Almanya’daki Martin Luther Üniversitesi Halle-Wittenberg’de (MLU) kimyagerler tarafından yürütülen “BAT4EVER” projesi kapsamında geliştirilen yeni bir jel türü, lityum iyon pillerin daha güvenli ve dayanıklı olmasını sağlama potansiyeli taşıyor. Avrupa Komisyonu’nun Horizon 2020 programı tarafından finanse edilen bu proje, pillerdeki son derece yanıcı elektrolit sıvısının sızmasını önlemek ve yangın riskini azaltmak için özel olarak tasarlandı.
Geleneksel Lityum İyon Pillerdeki Tehlike ve Yeni Çözüm
Lityum iyon piller, elektronik cihazlar ve elektrikli araçlar gibi yüksek güçlü mobil cihazların çalışmasını sağlamak için elektrotlar arasında iyon akışını sağlayan elektrolitlere dayanır. Ancak bu elektrolitler oldukça yanıcıdır ve pil hasar gördüğünde yangın veya patlamaya yol açabilir. MLU’da kimyager Dr. Anja Marinow, “Pil hücresine doldurulabilen bir polimer geliştirdik. Bu madde, elektroliti bağlar, ancak iyonlar elektrotlar arasında serbestçe dolaşmaya devam eder,” diye açıklıyor.

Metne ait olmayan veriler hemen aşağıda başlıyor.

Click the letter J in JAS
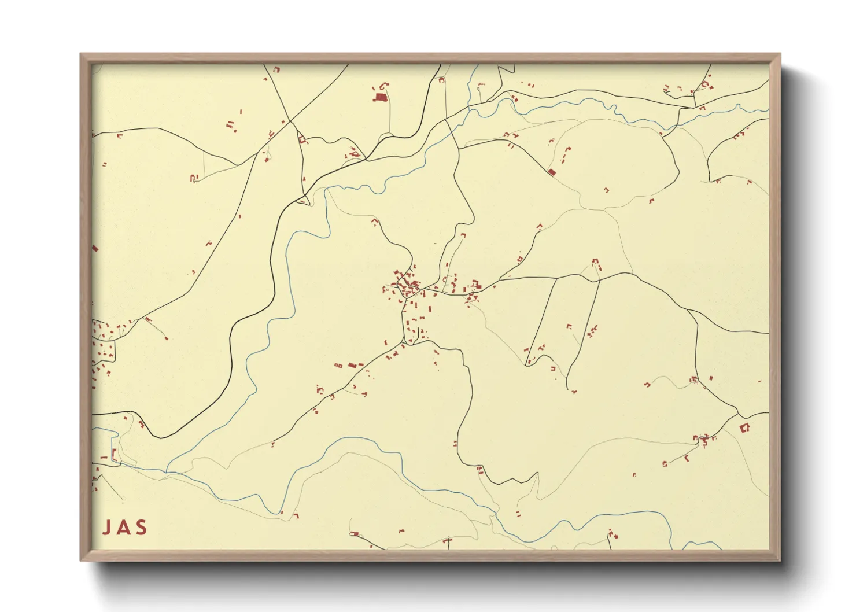(106, 528)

Yeni geliştirilen jel, sıvıların yüksek iletkenliğini polimerlerin termal kararlılığı ve sağlamlığı ile birleştiriyor. Bu yenilik, geleneksel lityum iyon pillerde görülen güvenlik sorunlarını ortadan kaldırırken, aynı zamanda pillerin hizmet ömrünü ve performansını da artırmayı vaat ediyor.
Laboratuvar Sonuçları ve Gelecek Planları
MLU’daki laboratuvar testleri, yeni jel elektrolitin sadece pillerin güvenliğini artırmakla kalmayıp, aynı zamanda beş voltun üzerinde bile kararlı kalabildiğini gösteriyor. Bu, geleneksel lityum iyon hücrelerin kararlılık sınırlarının ötesine geçilmesini sağlıyor.

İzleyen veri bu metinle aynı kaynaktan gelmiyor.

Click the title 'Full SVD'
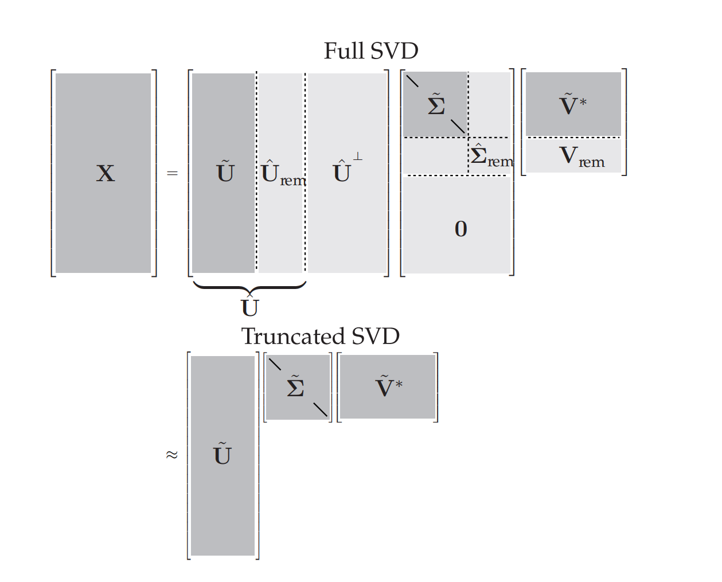(x=371, y=51)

MLU’daki Makromoleküler Kimya Araştırma Grubu başkanı Profesör Wolfgang Binder, bu yeni teknolojinin geri dönüştürülebilirlik açısından da avantajlar sunduğunu belirtiyor. Yeni jel, pillerin arızalanması durumunda veya ömürlerinin sona ermesiyle kolayca geri dönüştürülebilmesini sağlayacak şekilde tasarlandı.

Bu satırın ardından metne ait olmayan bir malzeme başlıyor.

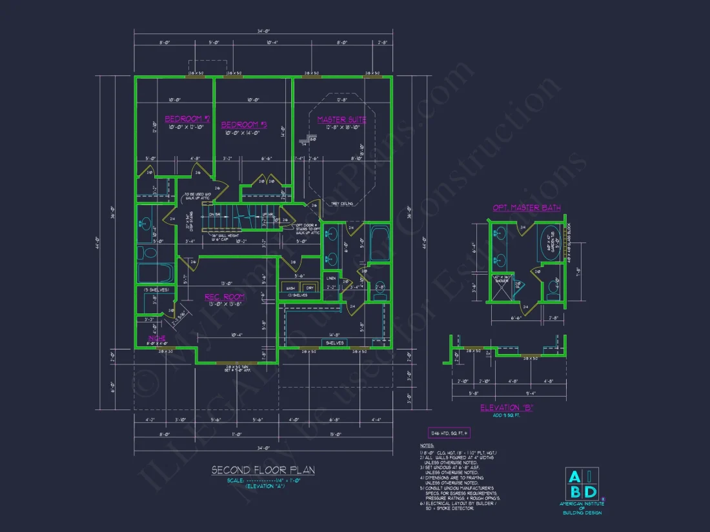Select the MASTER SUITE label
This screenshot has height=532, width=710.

Ancak, MLU’dan yapılan açıklamada, bu teknolojinin endüstriyel ölçekte üretilebilmesi için hala uzun vadeli ve kapsamlı çalışmalara ihtiyaç duyulduğu vurgulanıyor. Üniversitedeki bilim insanları, araştırmalarını özellikle sürdürülebilirlik üzerine odaklanarak genişletmeyi planlıyorlar ve bu çabalarını “Avrupa Adil Geçiş Araştırmaları ve Etki Odaklı Transfer Merkezi”nin bir parçası olarak sürdürecekler.